Philosophy and history[edit]

Anchor modeling was created in order to take advantage of the benefits from a high degree of normalization while avoiding its drawbacks. Advantages such as being able to non-destructively evolve the model, avoid null values, and keep the information free from redundancies are gained. Performance issues due to extra joins are largely avoided thanks to a feature in modern database engines called 'table elimination'. In order to handle changes in the information content anchor modeling emulates aspects of a temporal database in the resulting relational database schema.

The earliest installations using anchor modeling were made in Sweden with the first dating back to 2004, when a data warehouse for an insurance company was built using the technique. In 2007 the technique was being used in a few data warehouses and one OLTP system, and it was presented internationally by Lars Rönnbäck at the TDWI (The Data Warehousing Institute) conference in Amsterdam.[2] This stirred enough interest for the technique to warrant a more formal description. Since then research concerning anchor modeling is being done in a collaboration between the creators Olle Regardt and Lars Rönnbäck and a team at the Department of Computer and Systems Sciences, Stockholm University. The first paper,[3] in which anchor modeling is formalized, was presented at the 28th International Conference on Conceptual Modeling[4] and won the best paper award.

The research can be followed at, where material on anchor modeling is made public and free to use under a Creative Commons license. An online modeling tool is also available, which is free to use and is open source.

Basic notions[edit]

Anchor modeling has four basic modeling concepts: anchors, attributes, ties, and knots. Anchors are used to model entities and events, attributes are used to model properties of anchors, ties model the relationships between anchors, and knots are used to model shared properties, such as states. Attributes and ties can be historized when changes in the information they model need to be kept.

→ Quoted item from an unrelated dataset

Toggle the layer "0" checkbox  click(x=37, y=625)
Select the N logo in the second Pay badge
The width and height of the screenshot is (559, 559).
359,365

An example model showing the different graphical symbols for all the concepts can be seen below. The symbols resemble those used in entity-relationship modeling, with a couple of extensions. A double outline on an attribute or tie indicates that a history of changes is kept and the knot symbol (an outlined square with rounded edges) is also available.

Anchor Modeling Example

Temporal aspects[edit]

Anchor modeling handles two types of informational evolution, structural changes and content changes. Changes to the structure of information is represented through extensions. The high degree of normalization makes it possible to non-destructively add the necessary modeling concepts needed to capture a change, in such a way that every previous schema always remains as a subset of the current schema. Since the existing schema is not touched, this gives the benefit of being able to evolve the database in a highly iterative manner and without causing any downtime.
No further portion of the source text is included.